§ 課題 A:
データセットの行のエントリのうち、「Select the おてつだいボーナス sub skill」を含む行から「The width and height of the screenshot is (962, 474).」を含む行まで（両端の行も含む）を、指示1件につき1行の2列CSVに整理してください。列「指示」には指示の文言を、列「回答」にはその答えを入れ、それぞれ改行を空白に置き換えたうえで二重引用符で囲んだ1フィールドにすること。

§ 抜粋本文:

────

近年の名付けで人気なのが、レトロネームとも呼ばれる和風の名前です。有名な和歌や四字熟語にちなんだ漢字や、明治・大正時代を思わせる古風な響きが特徴のレトロネームは、大人気を博したコミック「鬼滅の刃」によってさらにブームが後押しされました。
日本の美を感じさせるレトロネームは、平凡さを避けられる印象的なものが多く、また幅広い世代に受け入れられやすいことからも根強い人気を誇っています。
和風な名前はどうやって付けるの?
和風な名前を付けたいときは、どのようにして決めればよいのでしょうか?

────

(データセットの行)

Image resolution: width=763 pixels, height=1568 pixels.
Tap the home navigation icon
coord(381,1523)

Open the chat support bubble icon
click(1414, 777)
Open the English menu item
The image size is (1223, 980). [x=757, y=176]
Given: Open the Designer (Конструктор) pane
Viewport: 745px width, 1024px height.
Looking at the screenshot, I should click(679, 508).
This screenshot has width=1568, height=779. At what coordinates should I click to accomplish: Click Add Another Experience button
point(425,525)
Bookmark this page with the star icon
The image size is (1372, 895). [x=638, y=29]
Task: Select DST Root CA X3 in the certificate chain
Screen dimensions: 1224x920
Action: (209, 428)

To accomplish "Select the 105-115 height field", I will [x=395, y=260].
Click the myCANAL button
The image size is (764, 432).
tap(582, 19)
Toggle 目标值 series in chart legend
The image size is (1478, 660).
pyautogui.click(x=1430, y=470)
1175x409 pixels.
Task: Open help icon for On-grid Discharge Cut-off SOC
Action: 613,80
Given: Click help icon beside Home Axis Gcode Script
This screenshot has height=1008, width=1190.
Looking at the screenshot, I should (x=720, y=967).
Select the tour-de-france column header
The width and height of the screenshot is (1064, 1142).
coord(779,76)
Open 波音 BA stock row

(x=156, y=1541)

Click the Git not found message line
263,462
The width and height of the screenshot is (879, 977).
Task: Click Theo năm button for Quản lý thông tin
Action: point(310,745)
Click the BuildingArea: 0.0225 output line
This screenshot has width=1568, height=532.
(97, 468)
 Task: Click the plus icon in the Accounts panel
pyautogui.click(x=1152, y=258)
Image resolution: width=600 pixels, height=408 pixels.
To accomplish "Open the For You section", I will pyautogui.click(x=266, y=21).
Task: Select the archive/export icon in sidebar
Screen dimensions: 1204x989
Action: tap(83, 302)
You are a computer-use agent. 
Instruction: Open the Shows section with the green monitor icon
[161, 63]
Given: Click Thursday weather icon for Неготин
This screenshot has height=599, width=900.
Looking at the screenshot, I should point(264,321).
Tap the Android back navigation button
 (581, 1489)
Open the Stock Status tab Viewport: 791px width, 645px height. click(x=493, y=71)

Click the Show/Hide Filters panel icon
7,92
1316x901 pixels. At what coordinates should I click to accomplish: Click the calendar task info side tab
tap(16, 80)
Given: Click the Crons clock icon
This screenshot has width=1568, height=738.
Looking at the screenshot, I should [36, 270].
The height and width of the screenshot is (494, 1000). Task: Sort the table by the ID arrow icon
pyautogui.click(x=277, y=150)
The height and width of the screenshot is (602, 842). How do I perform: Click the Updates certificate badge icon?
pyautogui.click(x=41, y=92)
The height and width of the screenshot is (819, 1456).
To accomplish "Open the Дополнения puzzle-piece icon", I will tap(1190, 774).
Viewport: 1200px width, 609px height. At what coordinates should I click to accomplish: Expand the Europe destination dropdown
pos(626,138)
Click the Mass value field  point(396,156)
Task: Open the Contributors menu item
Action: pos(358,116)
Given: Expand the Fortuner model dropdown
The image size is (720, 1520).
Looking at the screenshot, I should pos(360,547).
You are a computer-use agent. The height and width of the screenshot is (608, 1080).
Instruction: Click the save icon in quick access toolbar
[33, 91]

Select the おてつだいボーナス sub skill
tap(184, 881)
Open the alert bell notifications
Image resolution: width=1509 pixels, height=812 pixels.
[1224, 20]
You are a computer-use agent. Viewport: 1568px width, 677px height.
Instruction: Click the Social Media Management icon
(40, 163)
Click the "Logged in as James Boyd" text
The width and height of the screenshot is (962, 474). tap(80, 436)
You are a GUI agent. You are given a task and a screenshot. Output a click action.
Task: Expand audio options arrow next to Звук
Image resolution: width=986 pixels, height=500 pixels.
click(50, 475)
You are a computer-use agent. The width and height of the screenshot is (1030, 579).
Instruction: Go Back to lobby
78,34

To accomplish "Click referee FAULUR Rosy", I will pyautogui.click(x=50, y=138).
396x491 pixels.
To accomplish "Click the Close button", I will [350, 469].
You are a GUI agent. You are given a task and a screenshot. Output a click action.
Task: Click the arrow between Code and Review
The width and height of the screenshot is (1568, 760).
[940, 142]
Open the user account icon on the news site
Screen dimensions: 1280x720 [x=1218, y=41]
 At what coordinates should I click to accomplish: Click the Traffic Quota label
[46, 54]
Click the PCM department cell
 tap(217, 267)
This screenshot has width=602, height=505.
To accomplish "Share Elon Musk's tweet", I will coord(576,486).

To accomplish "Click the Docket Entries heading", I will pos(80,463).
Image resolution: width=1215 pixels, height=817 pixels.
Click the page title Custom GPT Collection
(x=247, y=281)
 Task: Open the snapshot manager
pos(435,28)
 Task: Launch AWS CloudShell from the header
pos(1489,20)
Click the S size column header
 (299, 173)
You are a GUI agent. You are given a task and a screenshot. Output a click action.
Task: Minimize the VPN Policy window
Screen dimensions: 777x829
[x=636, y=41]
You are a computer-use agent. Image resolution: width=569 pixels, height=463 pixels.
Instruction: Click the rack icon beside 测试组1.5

────

§ 課題 B:
和風の名前についての文章を、最後の文の後から書き継いでもらえますか？

§ 期待される出力 A:
指示,回答
"Select the おてつだいボーナス sub skill","tap(184, 881)"
"Open the alert bell notifications Image resolution: width=1509 pixels, height=812 pixels.","[1224, 20]"
"You are a computer-use agent. Viewport: 1568px width, 677px height. Instruction: Click the Social Media Management icon","(40, 163)"
"Click the ""Logged in as James Boyd"" text","The width and height of the screenshot is (962, 474). tap(80, 436)"

§ 期待される出力 B:
春夏秋冬の季語・生まれ月の和名から漢字を選ぶ
古来より俳句や連歌には季節を感じさせるキーワードが織り込まれ、現在でも時候の挨拶などに用いられます。またそれぞれの月の和名も季語に含まれ、日本の美を感じさせる漢字として人気です。
春の季語と名付け例
梅、桜、桃、苺、陽炎、佐保姫(さほひめ)、朧月(おぼろづき)、春光、雲雀、山吹、椿、雪解、梓の花、菜の花、鈴懸(すずかけ)の花
名付け例:佐保(さほ)、陽菜(ひな)など
夏の季語と名付け例
風薫る、夏の雲、虹、夕立、扇(おうぎ)、青葉、若葉、牡丹(ぼたん)、麦、五月雨(さみだれ)、青梅(あおうめ)、花菖蒲、李(すもも)、麻、蛍
名付け例:薫子(かおるこ)、蛍(ほたる)など
秋の季語と名付け例
秋澄む、秋の夜、夜長、律の調べ、星月夜、稲、萩、梨、菊、桔梗、草の香、鳳仙花、不知火(しらぬい)、栗、紫苑(しおん、しおに)、葡萄(ぶどう)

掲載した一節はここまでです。